Companies that act sustainably or advertise that they are sustainable are therefore in the dilemma of having to decide: do they take part in the campaigns or not?

How do we feel about this at Heartlight Vintage?

Sustainability has played a major role for us since our foundation. We set ourselves the goal of making our actions and thoughts as well as our actual business purpose more and more sustainable in order to contribute to a better future.
We believe that a general waiver or "consumption ban" during Black Friday is not the right approach. Instead, more alternatives should be offered to make consumption more sustainable. It should be less about not consuming anything more than about consuming the right products or the right products.
If all sustainable companies stay out of Black Friday, almost exclusively non-sustainable products will be bought and thus only non-sustainable ones company supported. For this reason, we also want to offer an alternative to fast fashion products on Black Friday and take part in the promotions.
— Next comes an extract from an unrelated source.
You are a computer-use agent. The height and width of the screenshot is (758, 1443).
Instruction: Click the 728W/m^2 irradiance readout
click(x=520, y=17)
In addition to offering an alternative, it is important for us to explain how to consume sustainably, because just because it says sustainable does not mean that it is sustainable. This phenomenon, often referred to as "greenwashing", is becoming more common as the demand for sustainable products increases.

But how do you know if something is just greenwashing or if it really is a sustainable product?

Here are 4 helpful tips:

  • Don't be fooled by small details like sustainable packaging, or sustainable donation of x% per order. This is good in itself, but changes very little in the actual problems such as wasted resources.
  • Instead, pay attention to the actual business model and increasingly to products from circular economies. So-called "closed loop" products are created by reusing resources that have already been used. The production chain is therefore not seen as a line but as a circle → graphic
  • If you're not sure, find out more about the company! How profoundly the topic of sustainability is communicated in the manufacturing process often says a lot about how you actually feel about the topic.
  • Extra tip, especially for fashion: look for the fabric composition. Products are often labeled as sustainable, but consist of a high proportion of microplastics. This can be found in particular in synthetic fibers such as polyester.